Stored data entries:
"""
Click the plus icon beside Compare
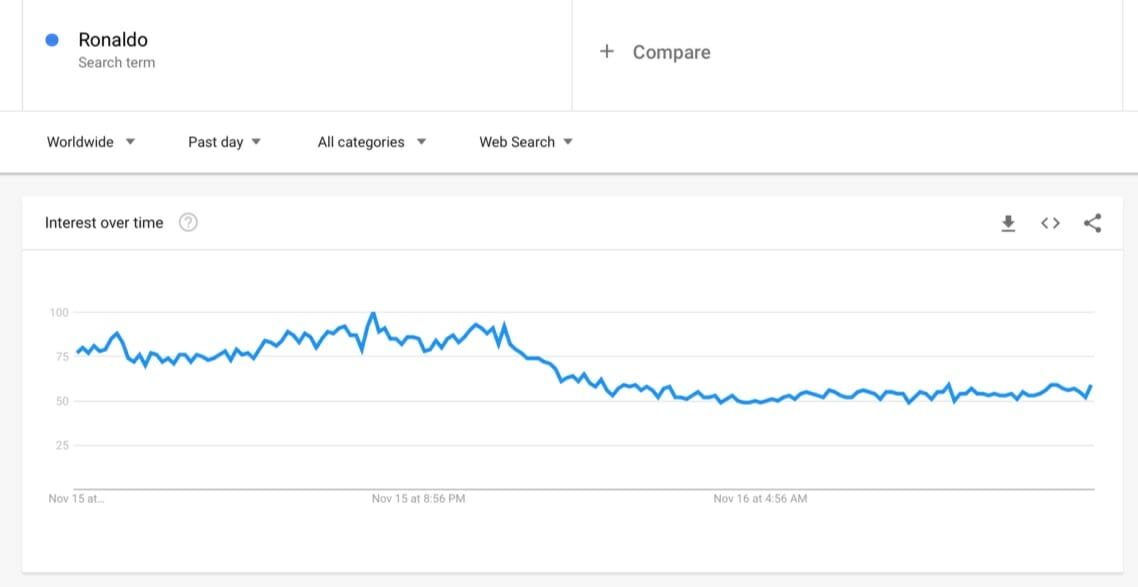Image resolution: width=1138 pixels, height=587 pixels. (606, 52)
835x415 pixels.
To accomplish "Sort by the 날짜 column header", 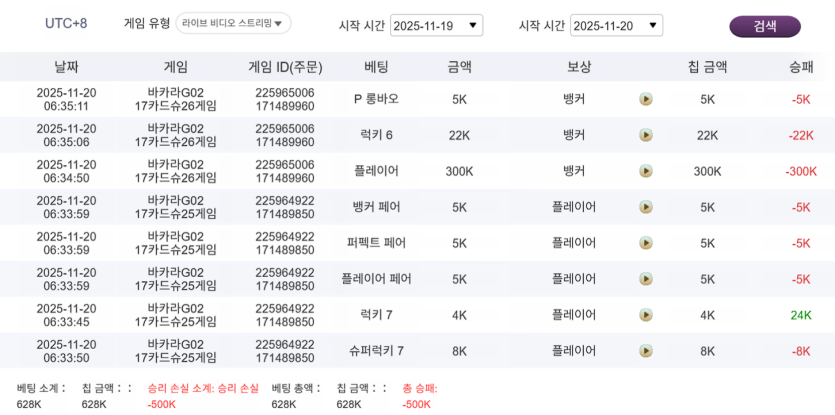I will pyautogui.click(x=66, y=67).
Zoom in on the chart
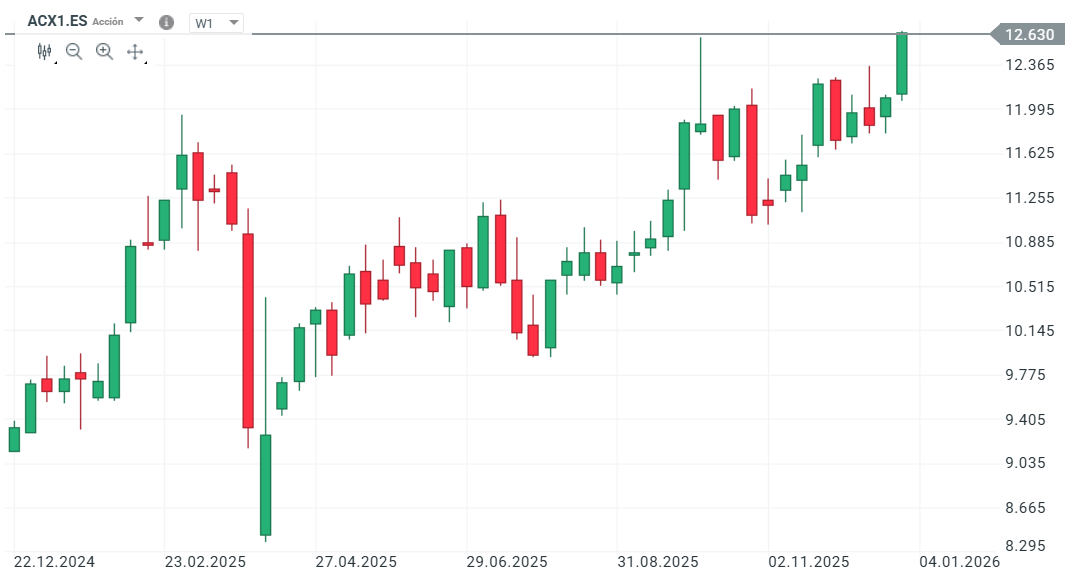The width and height of the screenshot is (1078, 582). (x=104, y=51)
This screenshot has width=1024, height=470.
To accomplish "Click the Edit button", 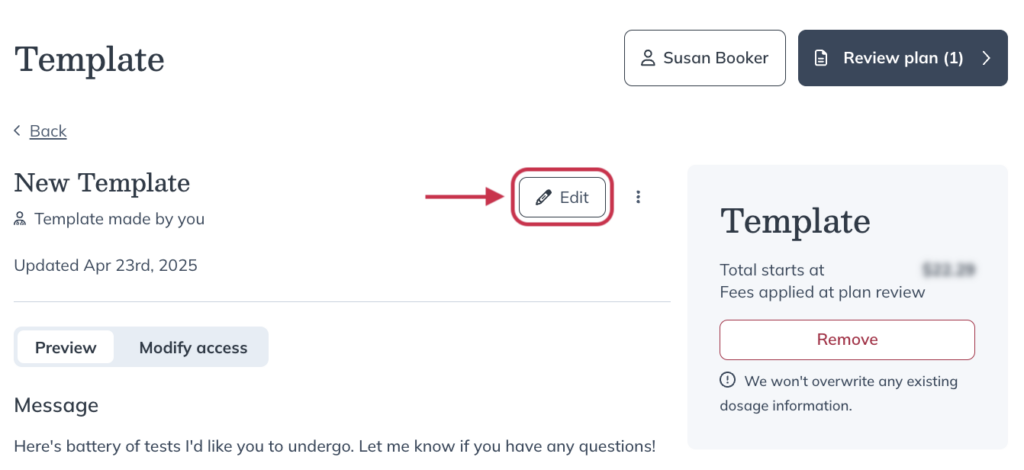I will 562,197.
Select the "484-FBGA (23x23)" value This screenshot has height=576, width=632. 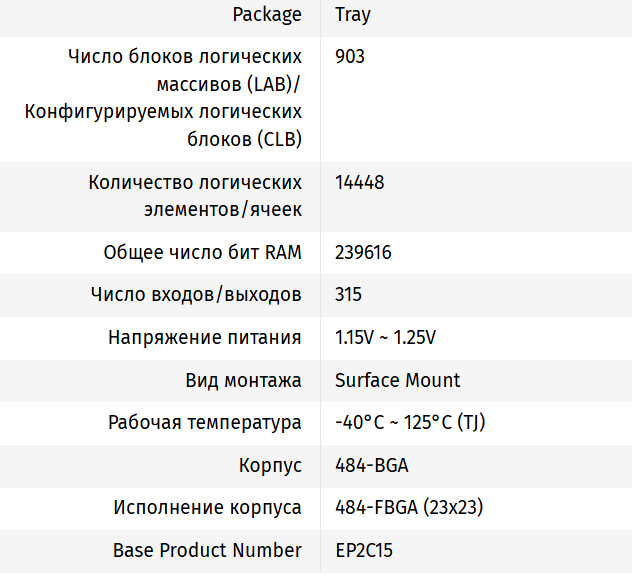(x=409, y=508)
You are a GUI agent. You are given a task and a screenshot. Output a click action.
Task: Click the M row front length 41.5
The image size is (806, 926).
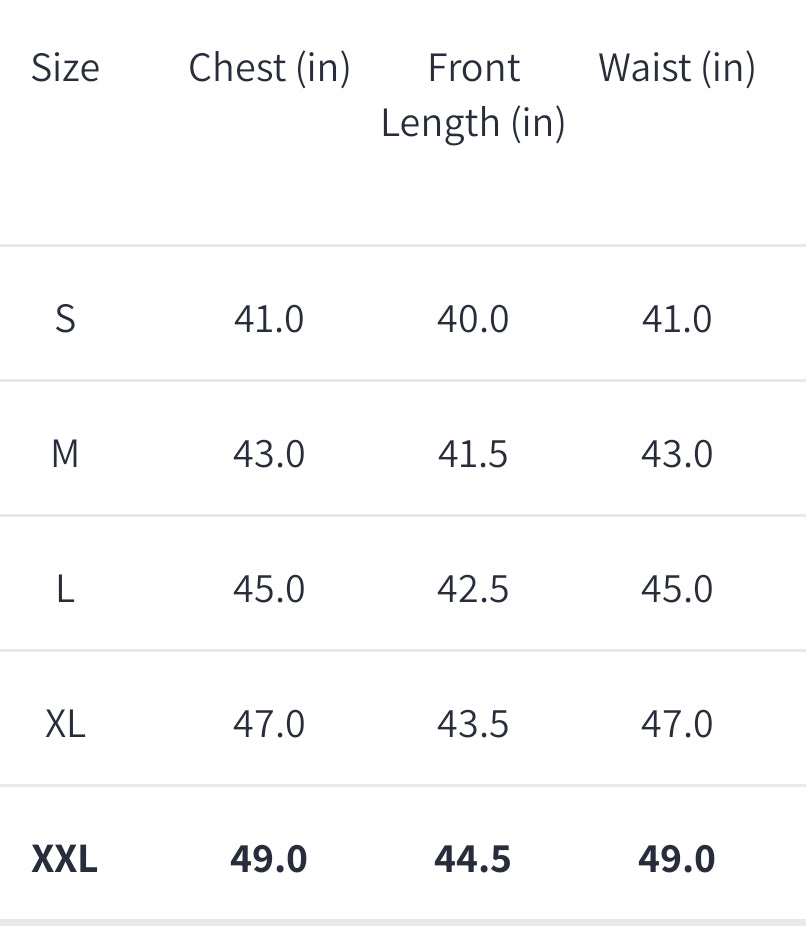(x=473, y=454)

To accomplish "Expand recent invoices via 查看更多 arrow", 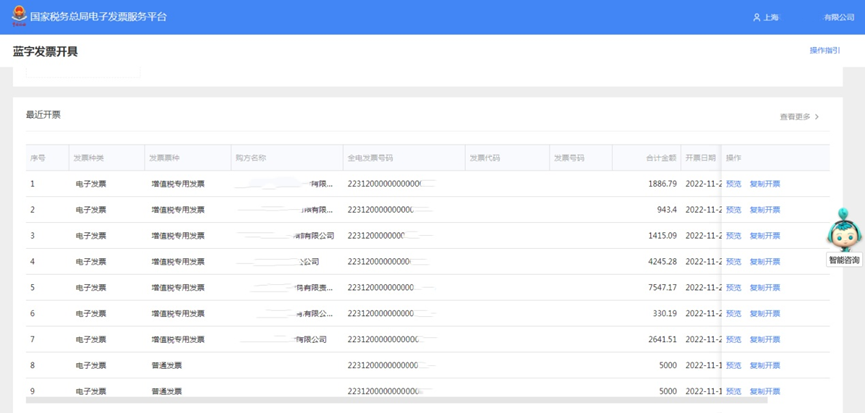I will pos(816,117).
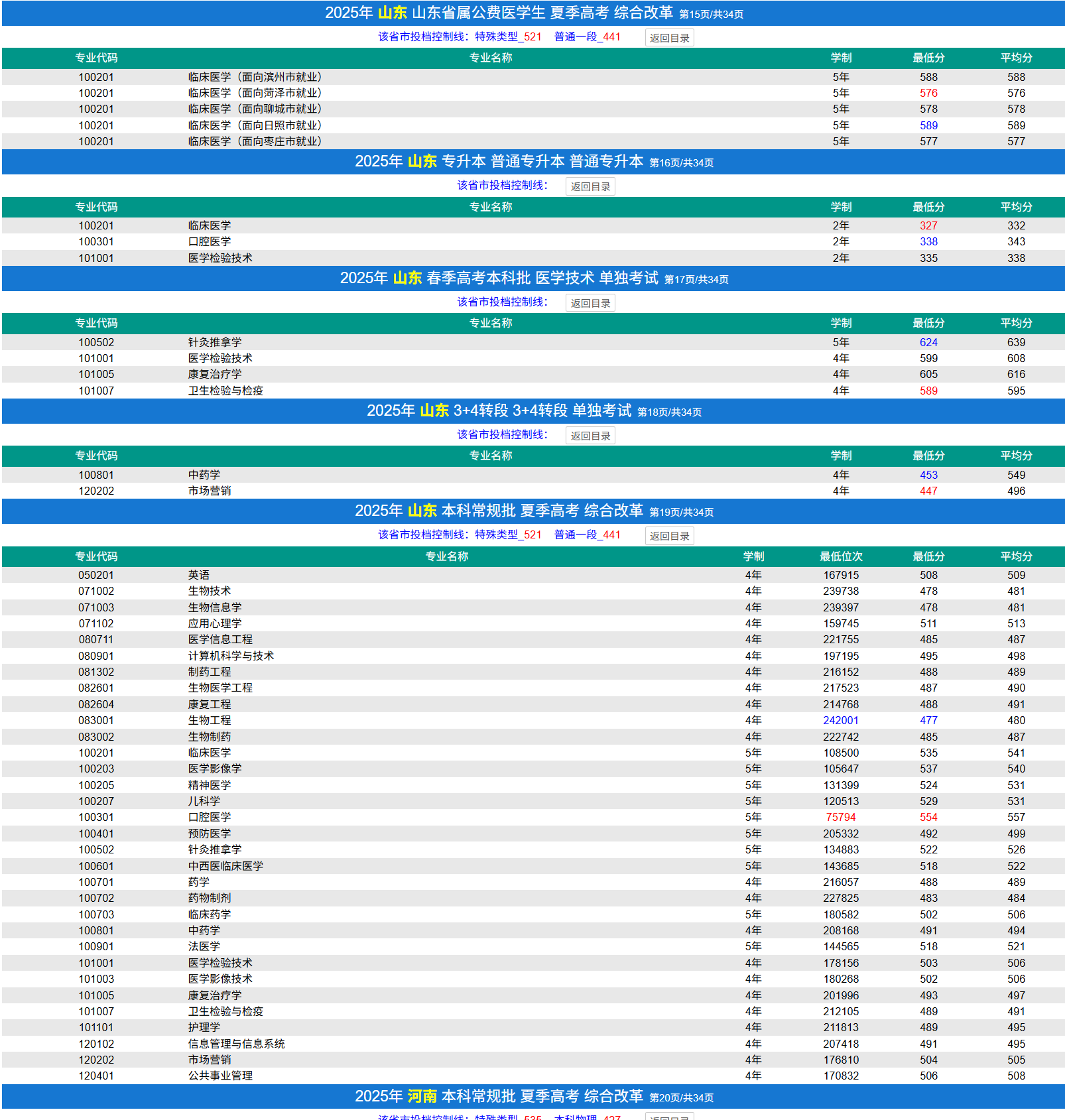Select the 公共事业管理 major name
Image resolution: width=1065 pixels, height=1120 pixels.
tap(220, 1076)
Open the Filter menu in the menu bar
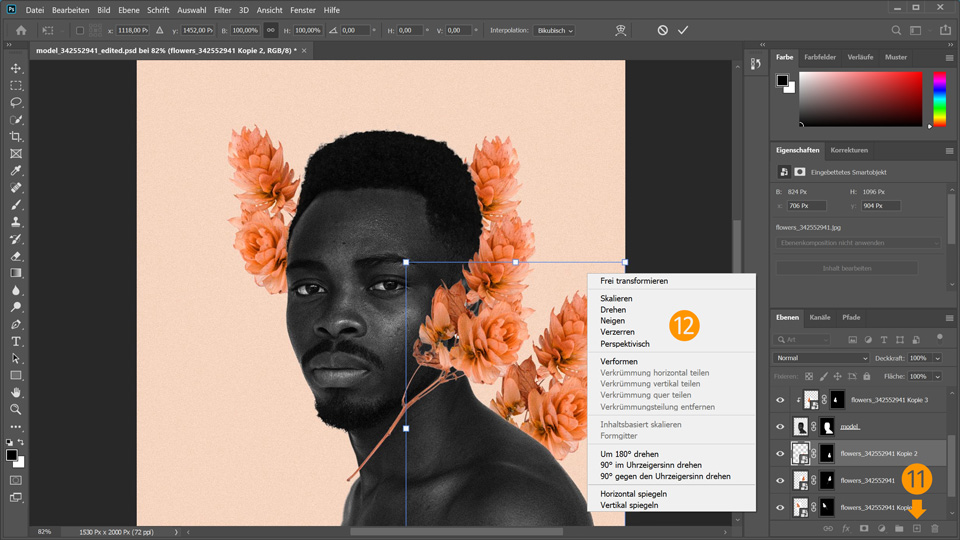 222,10
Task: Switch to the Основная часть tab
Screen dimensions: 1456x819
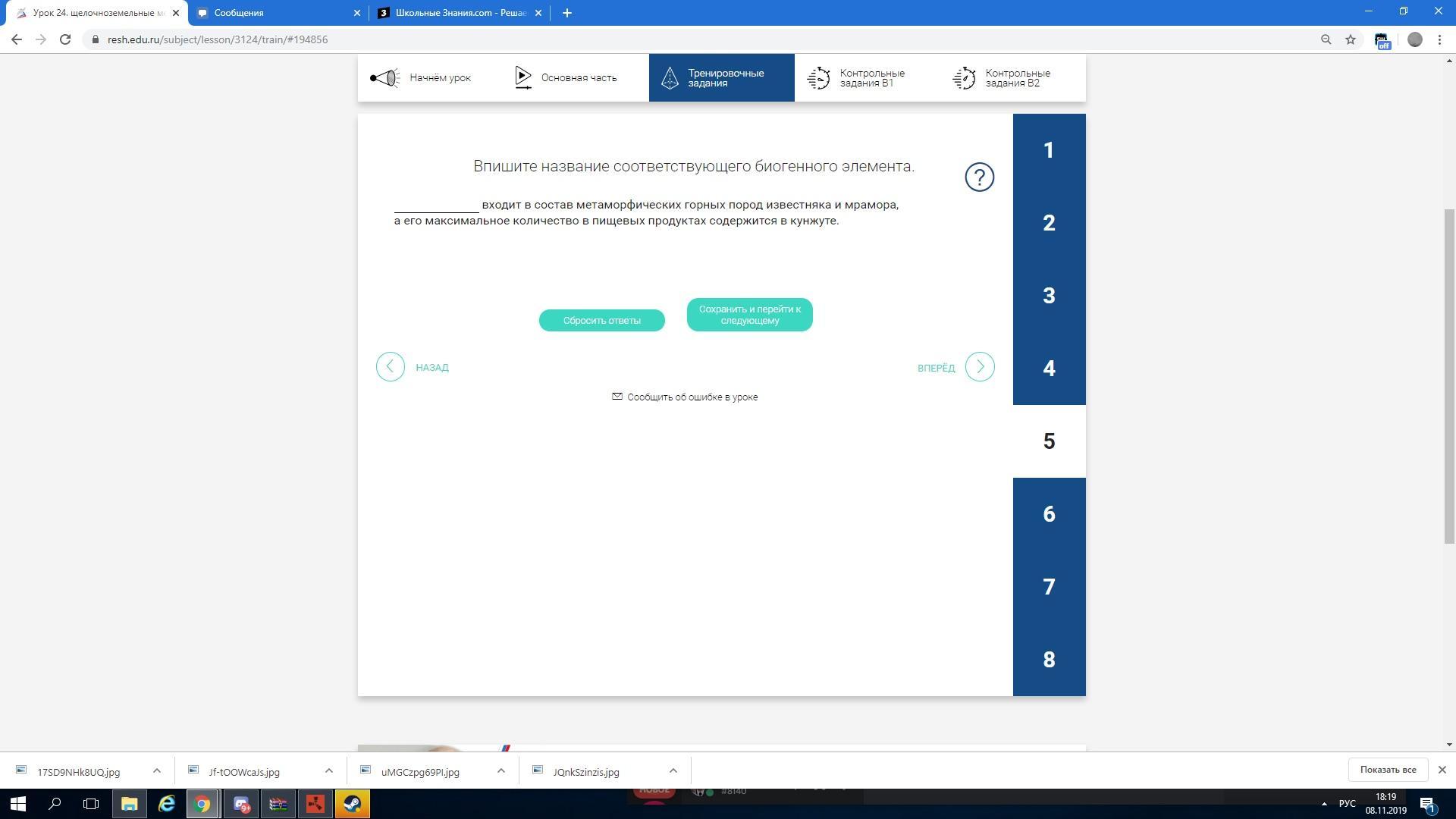Action: 566,77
"""
*Written request*
Copy out the records word for word, starting at the line containing "Open the Filter menu in the menu bar" and going through the last line of the records. Leave the pictures out of your answer.

*Exercise result*
Open the Filter menu in the menu bar
 222,10
Task: Switch to the Основная часть tab
Screen dimensions: 1456x819
Action: 566,77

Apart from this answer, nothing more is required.